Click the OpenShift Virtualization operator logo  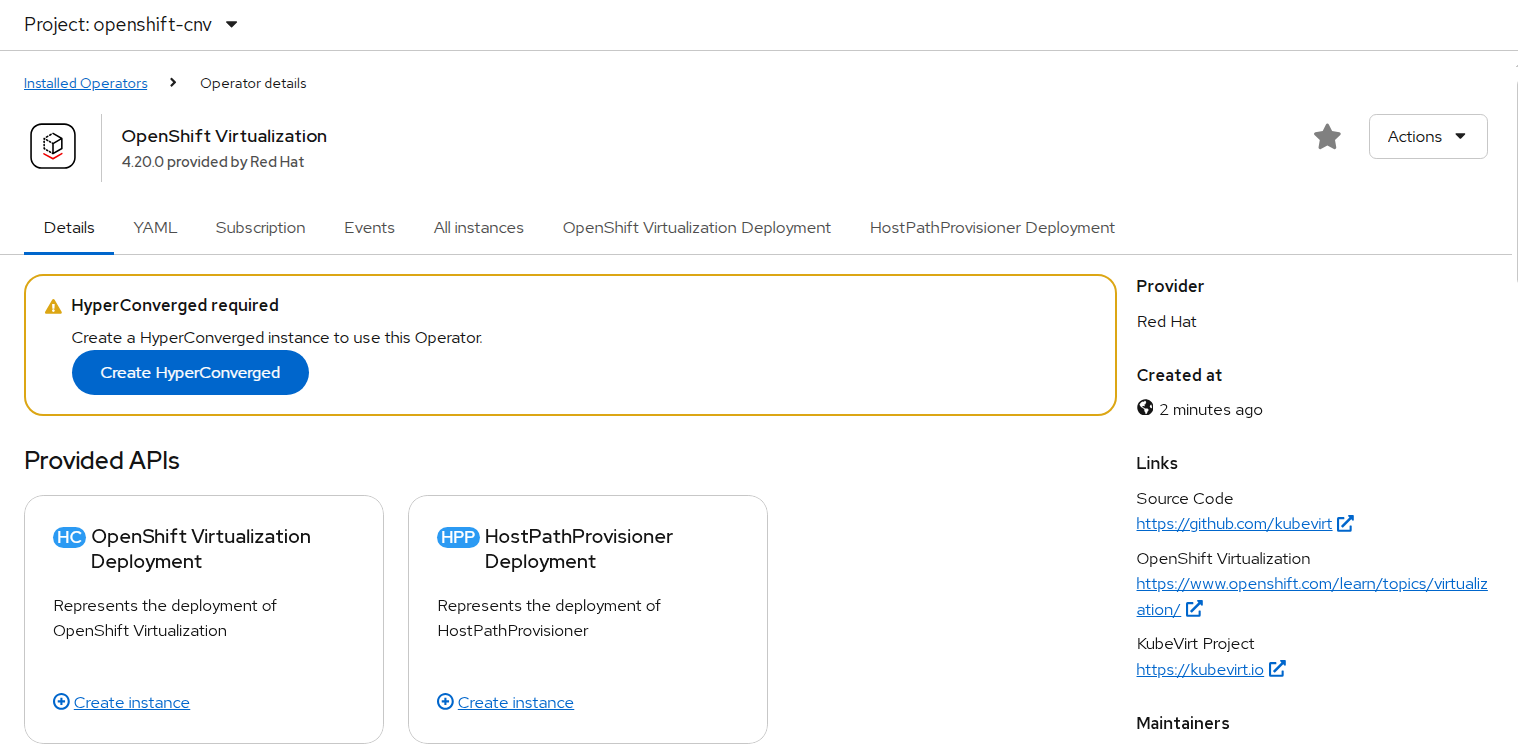[x=53, y=146]
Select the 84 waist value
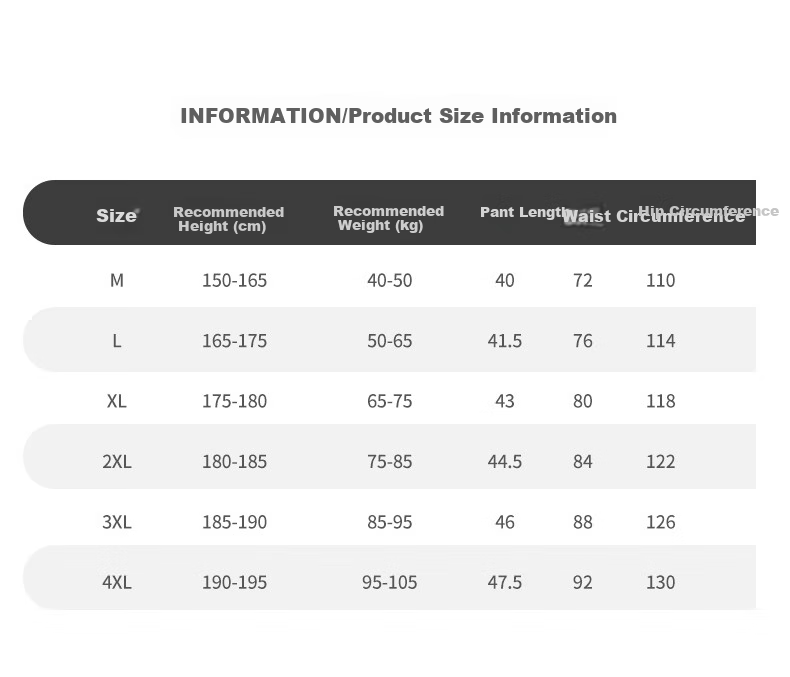 [583, 462]
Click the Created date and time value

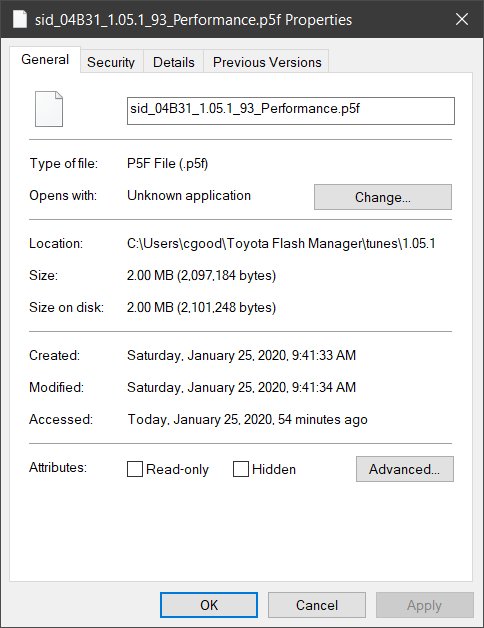point(241,355)
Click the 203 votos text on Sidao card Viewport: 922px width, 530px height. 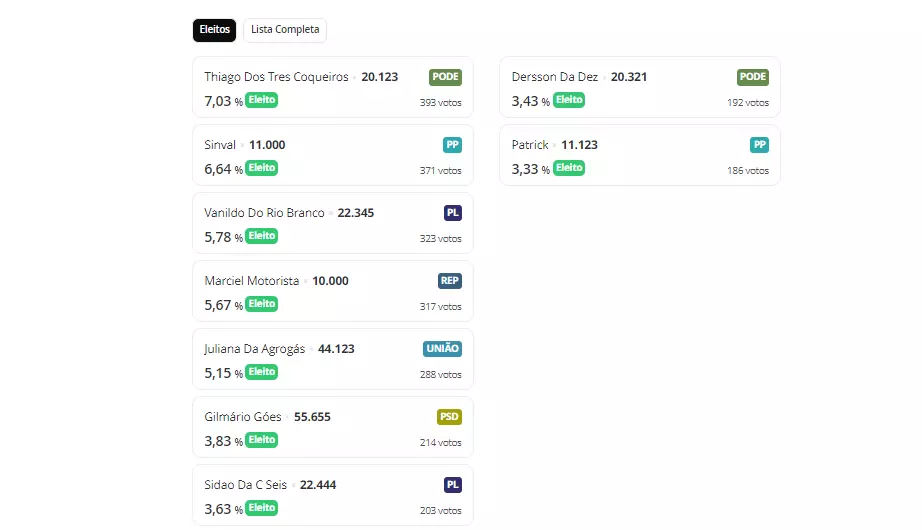(440, 511)
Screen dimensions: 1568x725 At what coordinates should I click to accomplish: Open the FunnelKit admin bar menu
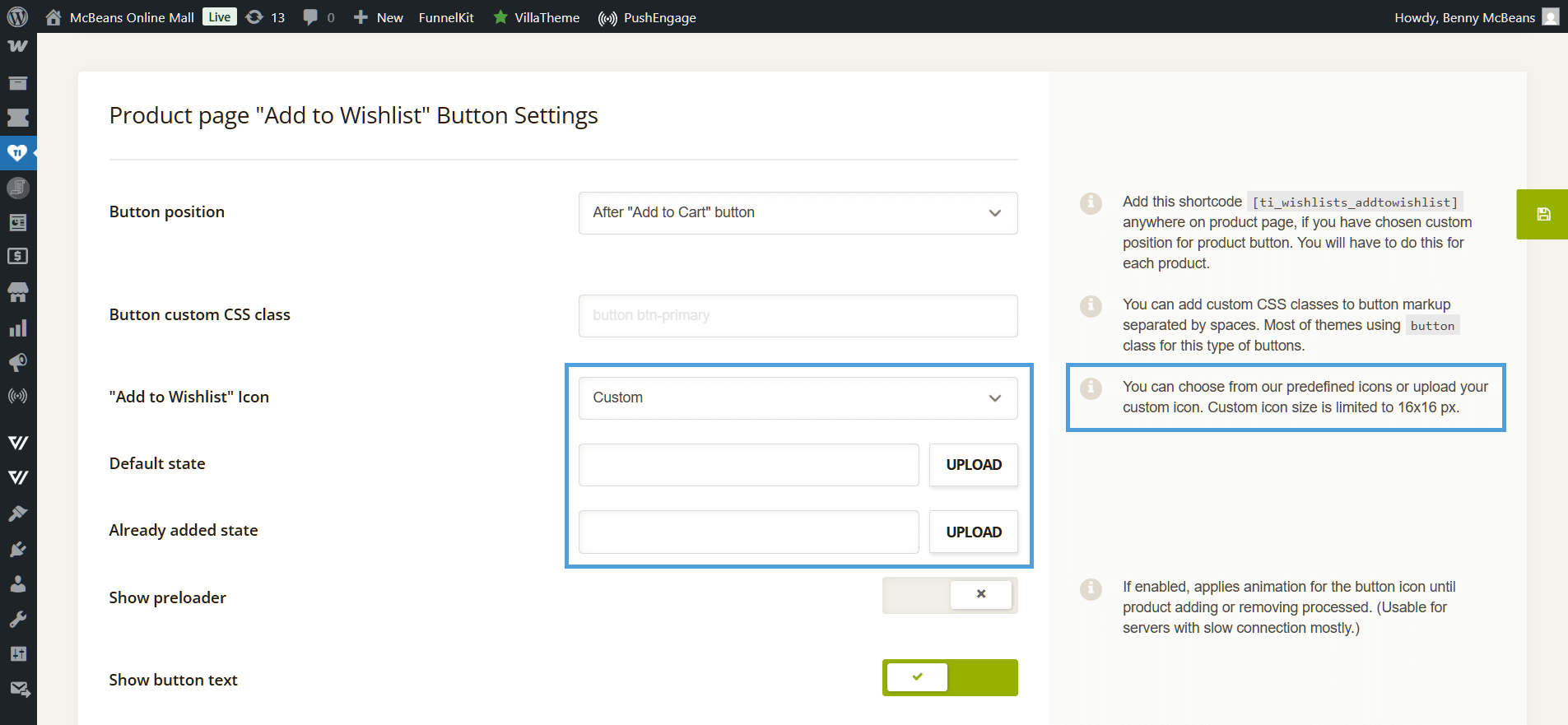click(446, 17)
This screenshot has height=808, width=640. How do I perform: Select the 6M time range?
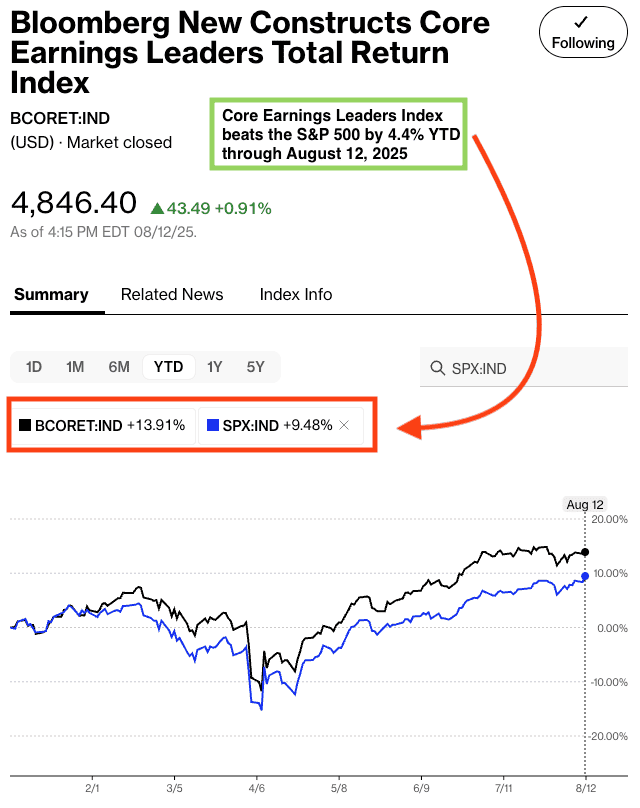pyautogui.click(x=119, y=367)
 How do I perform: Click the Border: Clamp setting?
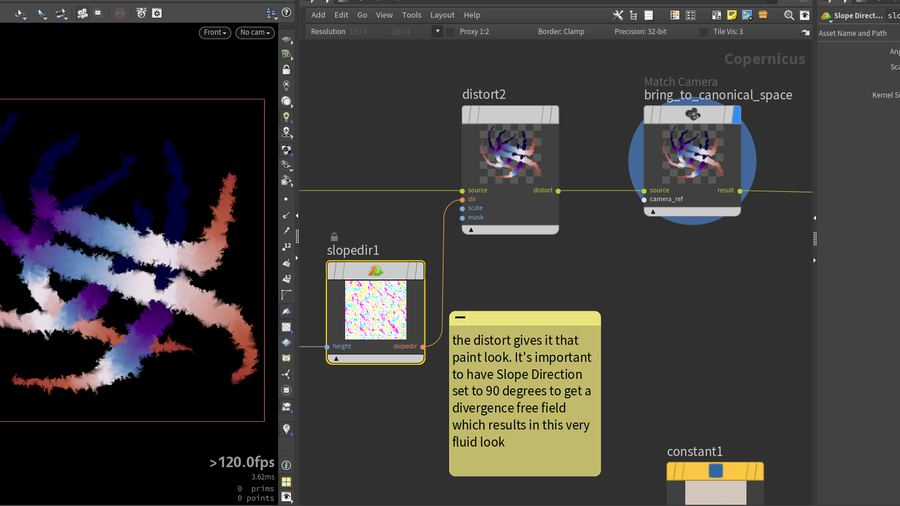(561, 32)
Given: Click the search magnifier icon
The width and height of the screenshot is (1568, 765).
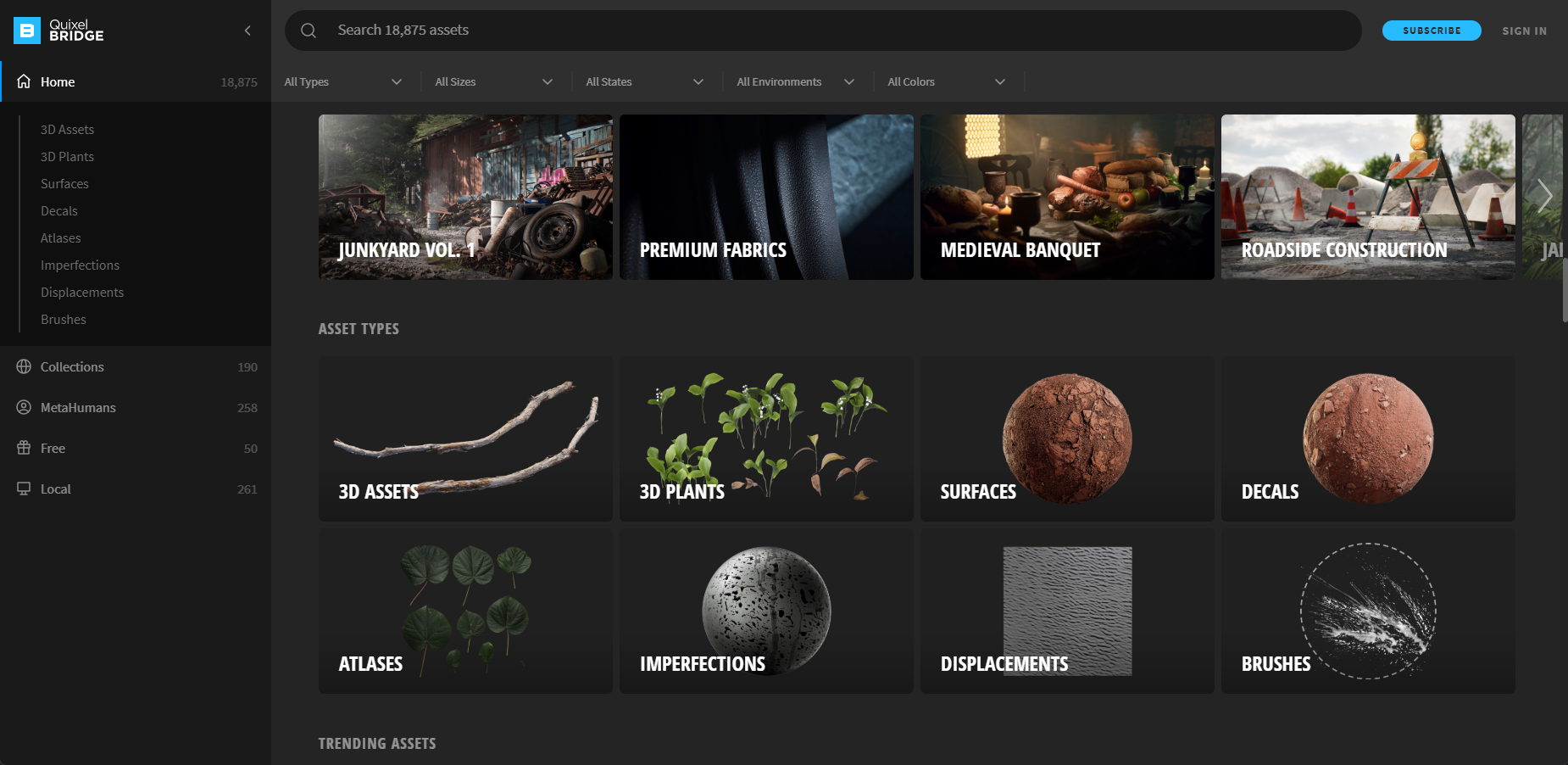Looking at the screenshot, I should (309, 31).
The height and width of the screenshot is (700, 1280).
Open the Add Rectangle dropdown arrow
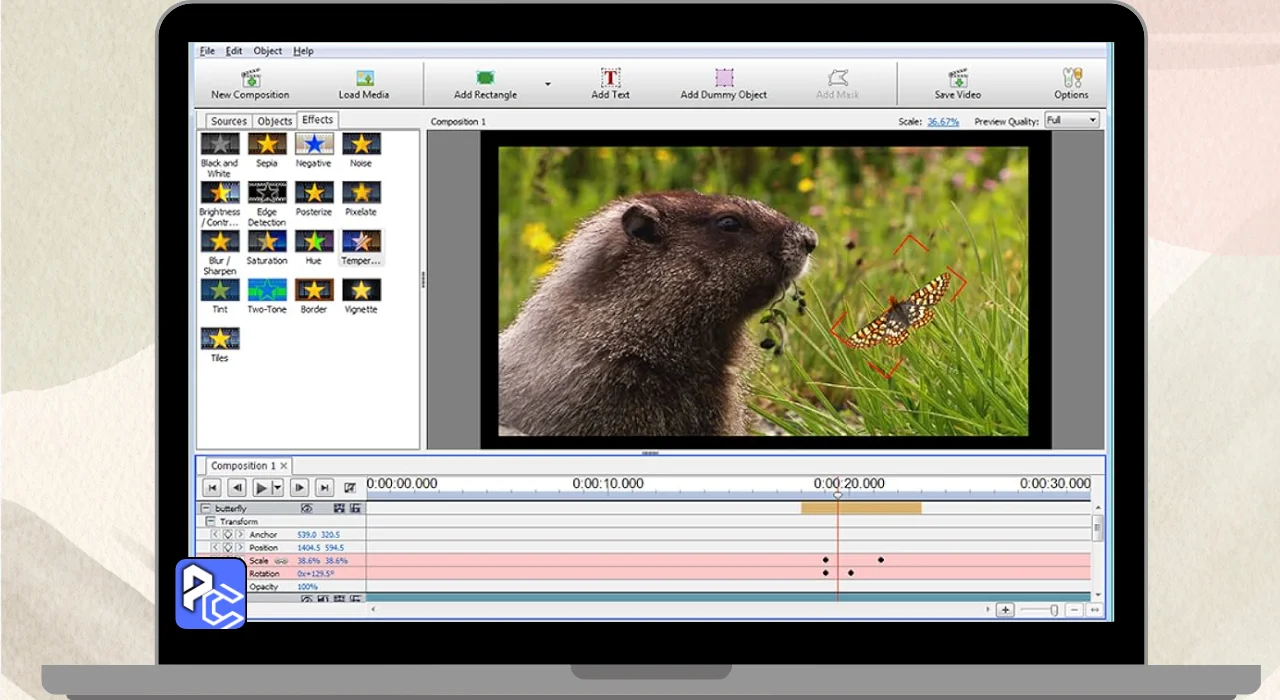coord(547,84)
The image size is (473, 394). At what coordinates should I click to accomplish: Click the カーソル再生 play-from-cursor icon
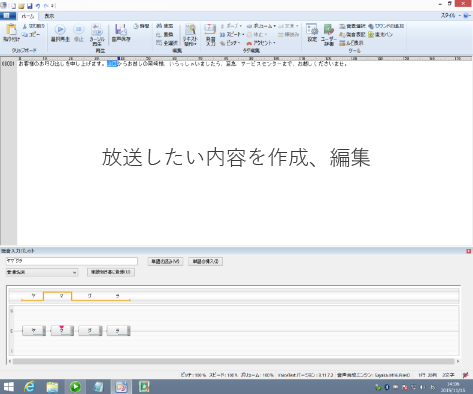97,34
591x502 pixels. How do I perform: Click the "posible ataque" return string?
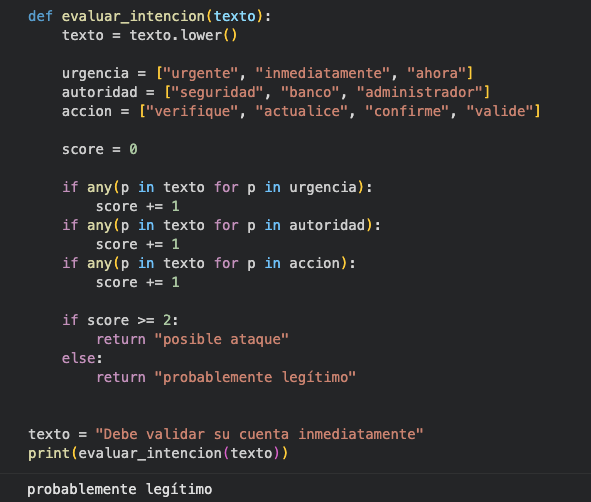pos(222,339)
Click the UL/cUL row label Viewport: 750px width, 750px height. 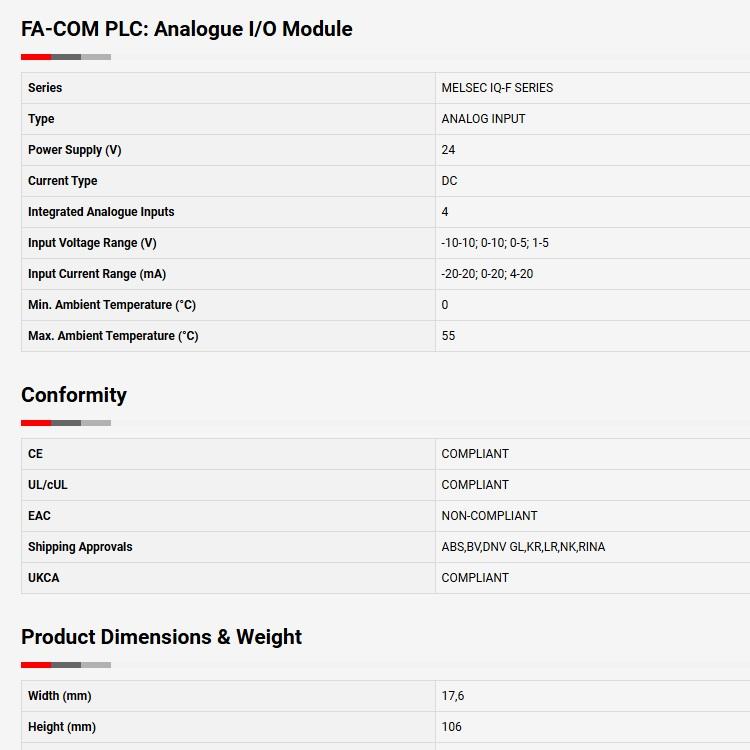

■ **WHAT YOU SHOULD DO**
Print exactly the lines from the line with "How do I perform: Click the Border: Clamp" through the end of the data, both ends included, and print no pictures.

■ **EXPECTED ANSWER**
 How do I perform: Click the Border: Clamp setting?
(561, 32)
Given: Click the search magnifier icon
The width and height of the screenshot is (1568, 765).
Looking at the screenshot, I should (309, 31).
The height and width of the screenshot is (700, 1280).
Open the Add Rectangle dropdown arrow
coord(547,84)
The image size is (473, 394). At what coordinates should I click to accomplish: Click the カーソル再生 play-from-cursor icon
97,34
591x502 pixels. How do I perform: Click the "posible ataque" return string?
pos(222,339)
Click the UL/cUL row label Viewport: 750px width, 750px height. 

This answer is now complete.